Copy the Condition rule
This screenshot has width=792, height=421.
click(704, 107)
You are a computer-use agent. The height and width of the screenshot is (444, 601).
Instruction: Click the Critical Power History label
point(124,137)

....................

THE PROBLEM: A verbatim copy of all the entries is the expected result.

RESULT BELOW:
Copy the Condition rule
This screenshot has width=792, height=421.
click(704, 107)
You are a computer-use agent. The height and width of the screenshot is (444, 601).
Instruction: Click the Critical Power History label
point(124,137)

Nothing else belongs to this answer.